◆ **LESETEXT**
--*--

Text von Flora Jansen| Illustrationen von Flora Jansen, Mathis Gilsbach, Friederike Teller und Lea Schön
Diskursive Gedanken über Jargon, Diskrepanz und Narrativ
Was soll eigentlich all dieser universitäre Jargon? Fühle ich mich wirklich wohl damit oder springe ich nur auf einen elitären Zug auf? Ist er ein notwendiges Instrument, sich im allgegenwärtigen Machtkampf im Diskurs – hups, schon wieder so ein Wort! – in irgendeiner Weise zu behaupten? Wen schließen wir ein, wen aus, je nach dem, welche Worte wir wählen?
Wissenschaftlerinnen versuchen, relevantes Wissen hervorzubringen und in die Gesellschaft zu tragen. Faktisch jedoch, erreicht momentan ein großer Teil der Erkenntnisse der unerschöpflichen Wissensproduktionsmaschinerie, im Fachjargon auch Universität genannt, uni-ferne Menschen nicht. Texte werden produziert, von anderen Wissenschaftlerinnen gelesen, kommentiert und rezipiert. Dass wir im Elfenbeinturm mal das Stockwerk wechseln und bei einer anderen Wissenschaft vorbeischauen, ist da dann schon das Revolutionärste, was passieren kann!

--*--

◆ **DATENAUSZUG**
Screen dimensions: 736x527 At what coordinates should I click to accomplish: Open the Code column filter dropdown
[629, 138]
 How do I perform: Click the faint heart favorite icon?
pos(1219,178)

--*--

◆ **SCHRIFTLICHE AUFGABEN**
A: Beantworten Sie zum Lesetext die folgenden Fragen, jede in einer eigenen Zeile:
(i) Wer hat den Text verfasst?
(ii) Welchen Namen trägt die „unerschöpfliche Wissensproduktionsmaschinerie“ im Fachjargon?
(iii) Was bezeichnet der Text als „das Revolutionärste, was passieren kann“?
B: Führen Sie alle Personen auf, die der Lesetext als Urheber der Illustrationen angibt.

◆ **LÖSUNGEN DER REIHE NACH**
A:
(i) Flora Jansen
(ii) Universität
(iii) Dass man im Elfenbeinturm das Stockwerk wechselt und bei einer anderen Wissenschaft vorbeischaut.

B: Flora Jansen, Mathis Gilsbach, Friederike Teller, Lea Schön